Regisseur: Anthony Dawson alias Antonio Margheriti
Drehbuch: Antonio Margheriti, Ernesto Gastaldi, Edmont T. Greville - nach dem Roman von Frank Bogart
Musik: Riz Ortolani
Darsteller: Christopher Lee (Edward), Rossana Podestà (Mary Garson), Georges Rivière (Burt Garson), Mirko Valentin (Garson senior), Jim Nolan u. a.
Handlung
PROLOG.
Im Schloss wecken Donnerschläge und ein Schrei die junge Schlossherrin Mary Garson (R. Podesta) auf. Zu allem Überfluss fällt auch noch der Strom aus. Für Strom sind jedoch Männer zuständig, und so ruft sie nach Burt, ihrem frisch angetrauten Mann, der sie tags zuvor aus London hierher verfrachtet hat. Die fortgesetzten Schreie führen sie in die Folterkammer des Schlosses, wo sie in einer "Eisernen Jungfrau" auf die übel zugerichtete Leiche einer jungen Frau stößt. Prompt fällt Mary in Ohnmacht. Da hilft auch der beste Strom nichts.

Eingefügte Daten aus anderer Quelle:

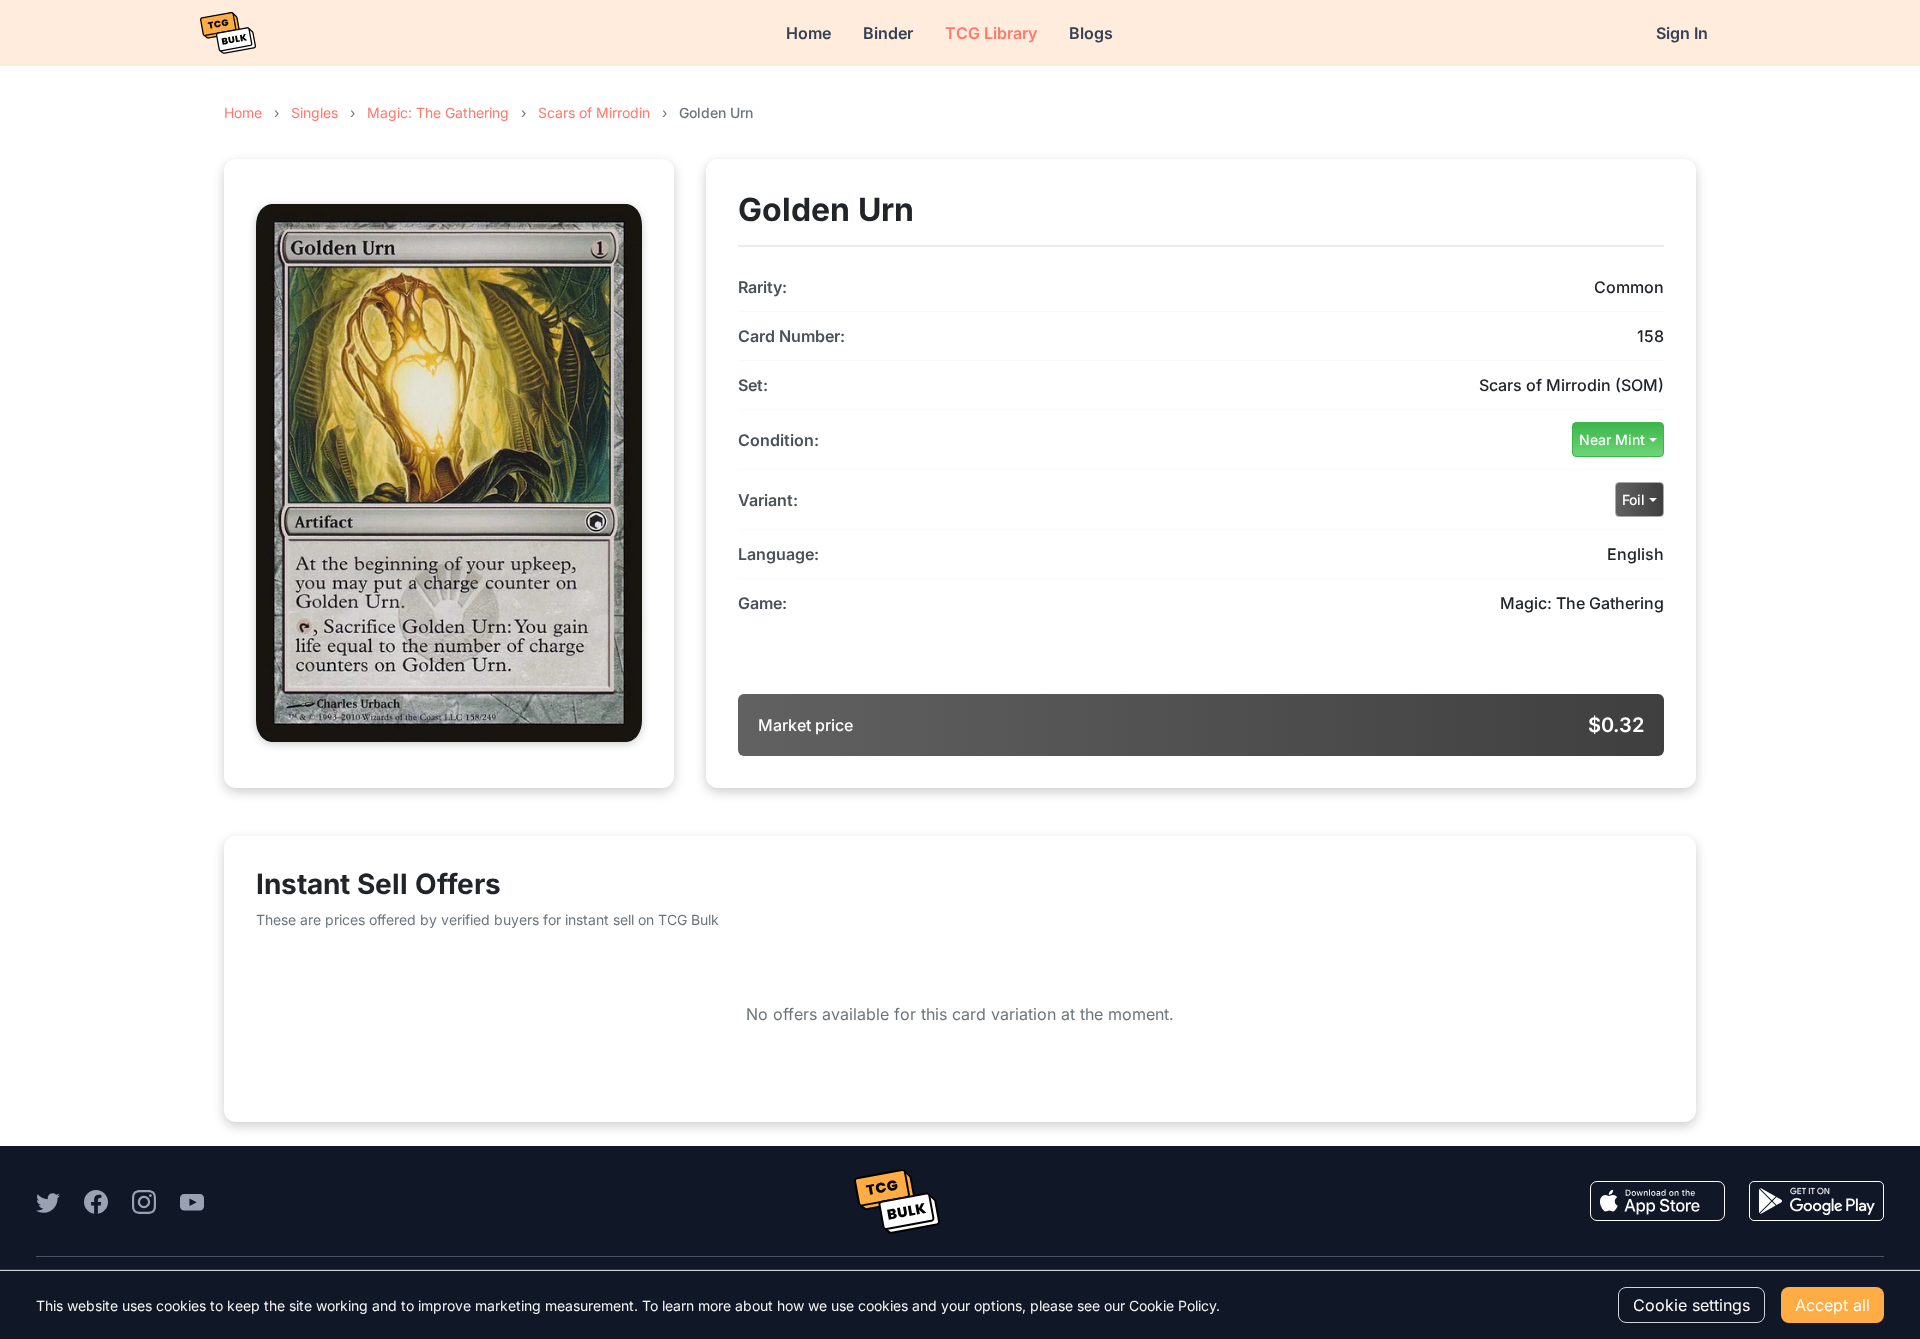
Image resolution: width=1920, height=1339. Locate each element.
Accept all (1832, 1305)
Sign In (1682, 33)
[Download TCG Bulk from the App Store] (1657, 1201)
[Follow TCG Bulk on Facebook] (96, 1201)
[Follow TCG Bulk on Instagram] (144, 1201)
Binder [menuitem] (888, 33)
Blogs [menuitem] (1091, 33)
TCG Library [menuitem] (991, 33)
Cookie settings (1691, 1305)
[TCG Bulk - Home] (228, 33)
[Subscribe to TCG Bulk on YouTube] (192, 1201)
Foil (1633, 499)
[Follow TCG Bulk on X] (48, 1201)
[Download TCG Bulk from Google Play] (1816, 1201)
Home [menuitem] (808, 33)
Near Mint (1612, 439)
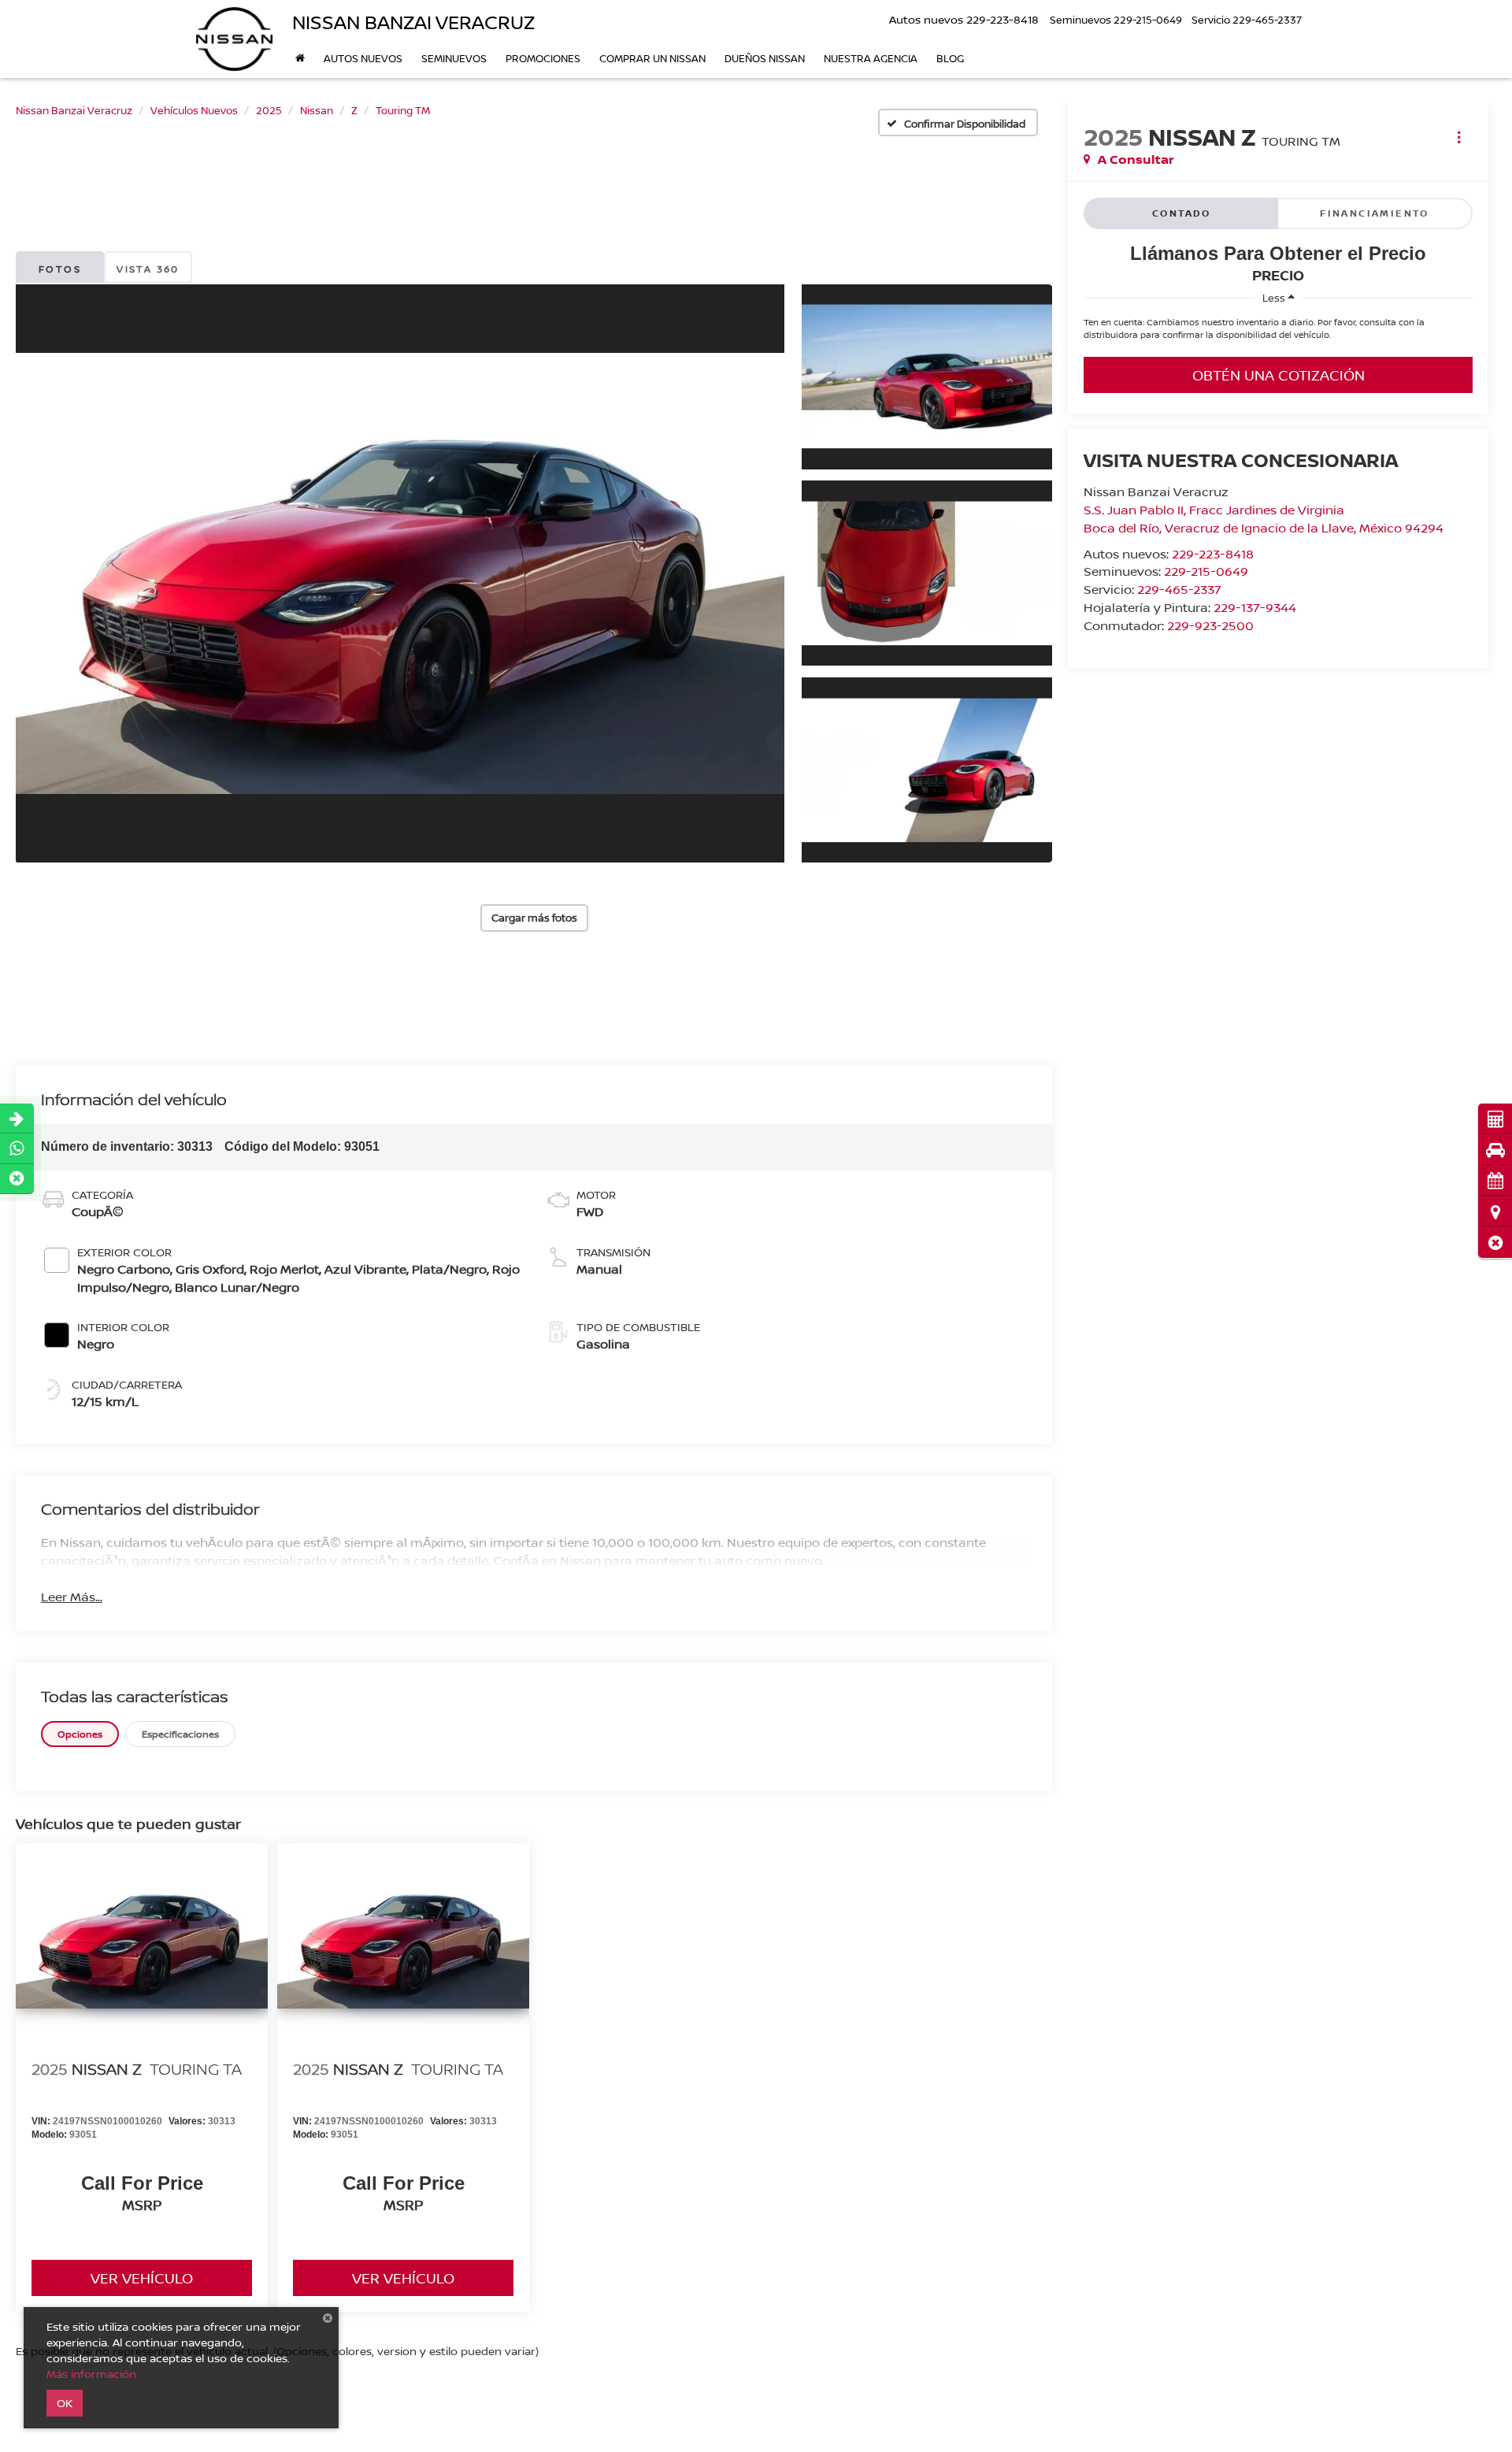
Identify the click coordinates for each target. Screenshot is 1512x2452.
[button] (1495, 1242)
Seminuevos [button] (454, 58)
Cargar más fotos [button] (534, 918)
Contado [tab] (1181, 213)
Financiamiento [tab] (1374, 213)
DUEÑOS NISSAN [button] (764, 58)
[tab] (80, 1734)
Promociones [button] (543, 58)
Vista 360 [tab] (148, 269)
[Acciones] (1459, 136)
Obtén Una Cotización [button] (1278, 374)
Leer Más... (71, 1596)
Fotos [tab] (60, 269)
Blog (950, 58)
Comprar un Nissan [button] (652, 58)
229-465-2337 (1179, 589)
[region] (1278, 332)
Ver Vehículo (142, 2277)
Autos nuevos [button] (363, 58)
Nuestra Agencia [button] (870, 58)
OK (64, 2402)
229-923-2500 (1210, 625)
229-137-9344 (1255, 607)
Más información (91, 2373)
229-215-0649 (1206, 571)
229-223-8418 (1213, 553)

DEFINITION: Eiserne Jungfrau.
Wie dieses Foltergerät aussieht, sollte man nicht der Fantasie überlassen, denn es spielt später im Film nochmals eine wichtige Rolle. Seine Funktionsweise zu kennen, trägt zum Verständnis der Filmhandlung bei. Außerdem lieferte es den Originaltitel: "La vergine di Norimberga".
Mit "Norimberga" ist Nürnberg gemeint, und dort wird die Eiserne Jungfrau bis heute im Folterturm ausgestellt. Denn im Mittelalter wurde sie von Tribunalen dazu benutzt, Geständnisse zu erpressen und den unglücklichen Delinquenten sogleich ins Jenseits zu befördern.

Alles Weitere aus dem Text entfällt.